== GIVEN REQUEST ==
In the material below, rename "screenshot" to "screen capture" in everything from the line containing "The height and" down to the line containing "Action: pyautogui.click(x=160, y=112)", and change nothing else. Give back only those lines, without the pictures.

##### INPUT

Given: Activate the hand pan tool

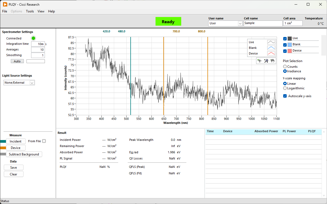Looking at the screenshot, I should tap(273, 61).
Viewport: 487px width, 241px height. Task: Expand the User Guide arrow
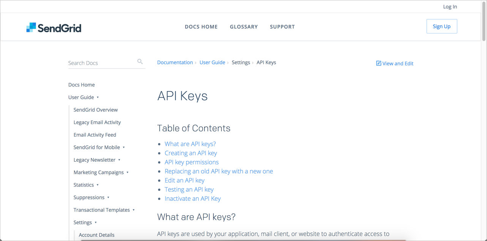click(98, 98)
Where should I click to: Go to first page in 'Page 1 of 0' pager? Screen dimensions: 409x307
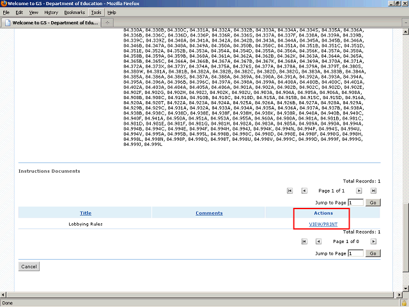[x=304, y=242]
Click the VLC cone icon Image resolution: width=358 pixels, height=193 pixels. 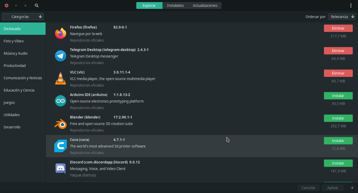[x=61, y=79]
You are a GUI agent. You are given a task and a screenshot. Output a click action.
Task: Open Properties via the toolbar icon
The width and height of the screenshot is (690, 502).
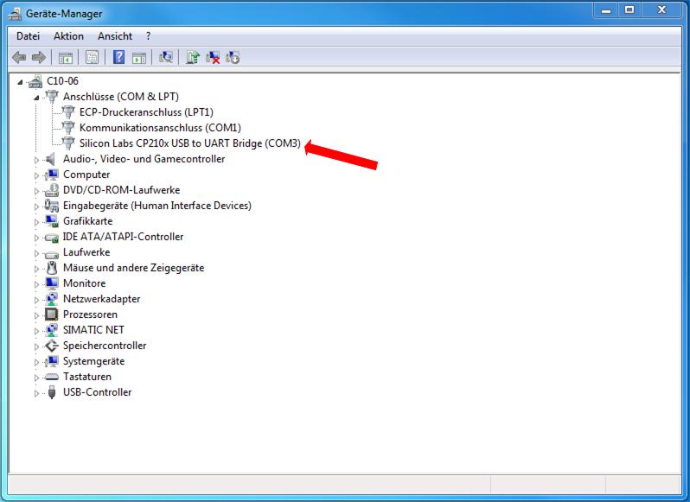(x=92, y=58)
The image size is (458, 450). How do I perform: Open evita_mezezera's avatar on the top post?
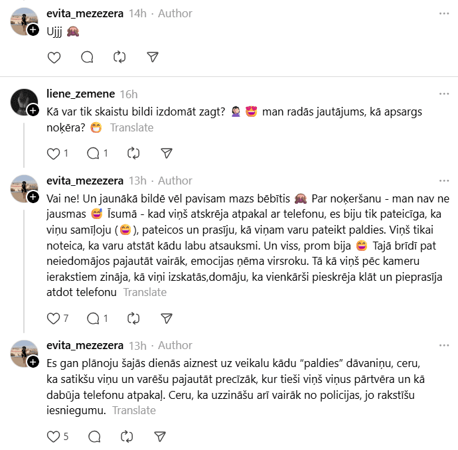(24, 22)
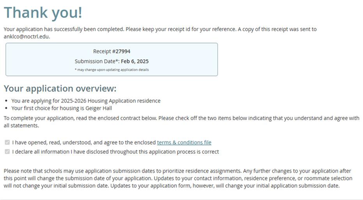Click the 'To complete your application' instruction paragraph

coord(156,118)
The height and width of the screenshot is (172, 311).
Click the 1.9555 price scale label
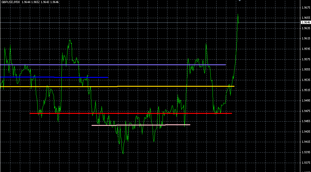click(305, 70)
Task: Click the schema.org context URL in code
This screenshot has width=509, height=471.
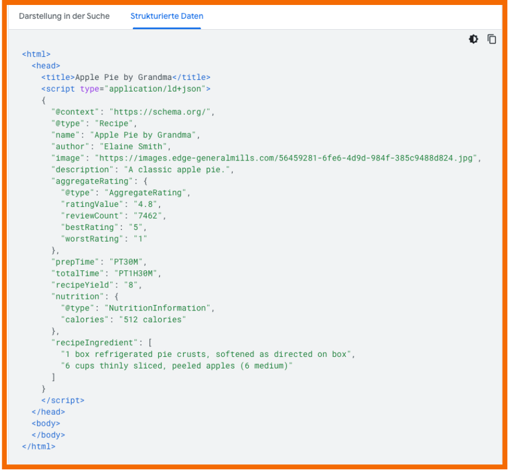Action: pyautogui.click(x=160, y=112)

##########
##### INPUT

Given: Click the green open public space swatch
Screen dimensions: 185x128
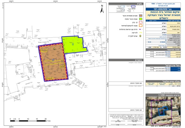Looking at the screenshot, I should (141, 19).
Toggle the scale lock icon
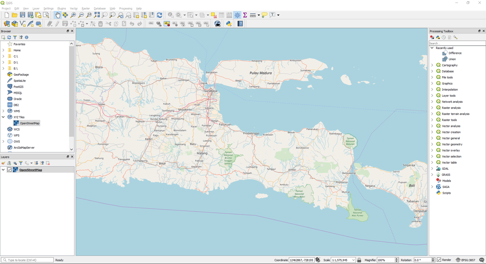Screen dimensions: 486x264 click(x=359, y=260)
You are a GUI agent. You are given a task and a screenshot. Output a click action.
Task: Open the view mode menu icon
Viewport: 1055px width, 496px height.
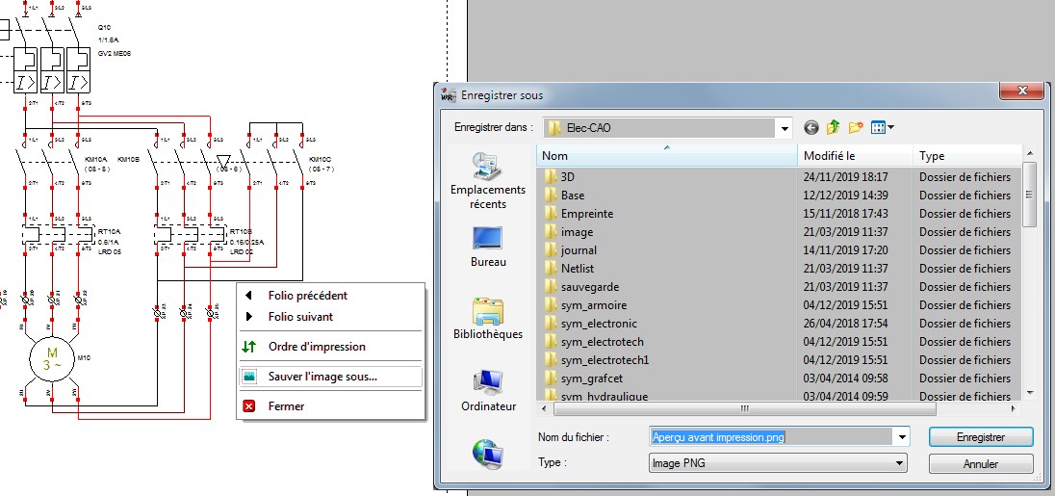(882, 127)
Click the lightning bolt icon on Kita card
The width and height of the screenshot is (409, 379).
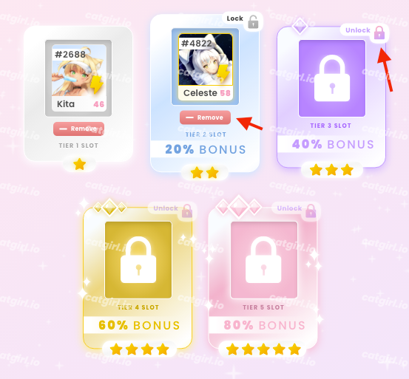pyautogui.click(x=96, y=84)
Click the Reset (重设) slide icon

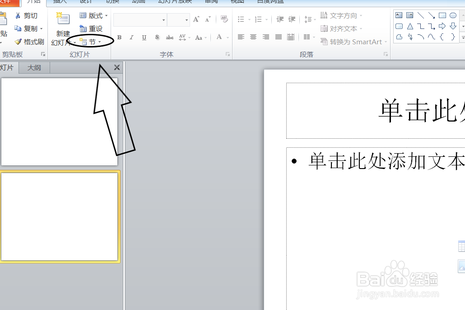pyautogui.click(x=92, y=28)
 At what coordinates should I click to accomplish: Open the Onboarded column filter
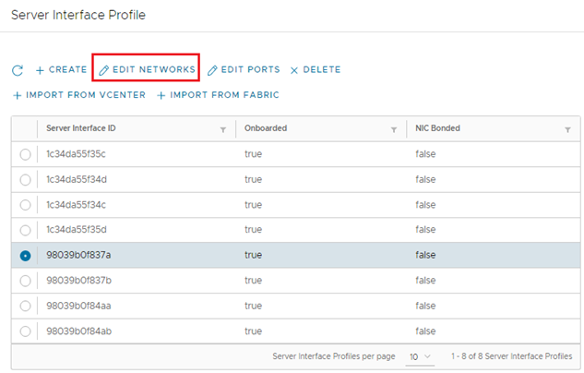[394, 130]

##########
##### INPUT

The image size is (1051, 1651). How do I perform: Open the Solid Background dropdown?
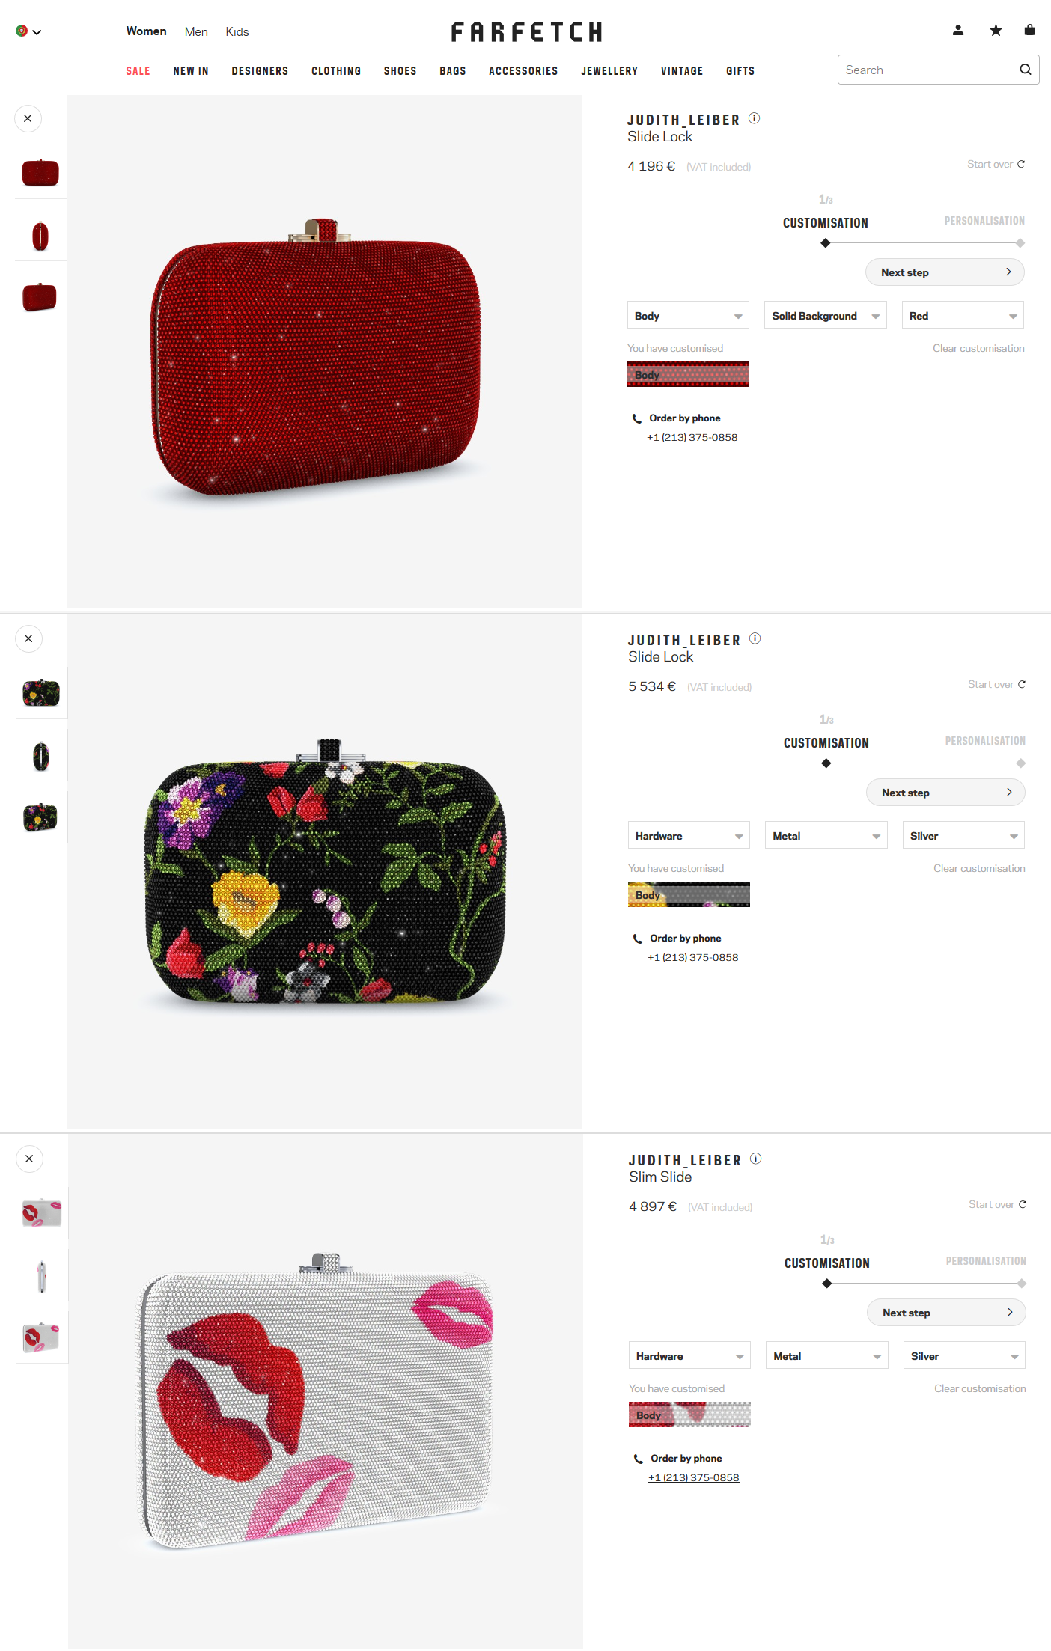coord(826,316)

##########

== REPLY TO THE EXERCISE ==
The height and width of the screen capture is (172, 311).
Click the 1.9555 price scale label
click(305, 70)
Task: Click the schema.org context URL in code
This screen capture has width=509, height=471.
Action: pyautogui.click(x=160, y=112)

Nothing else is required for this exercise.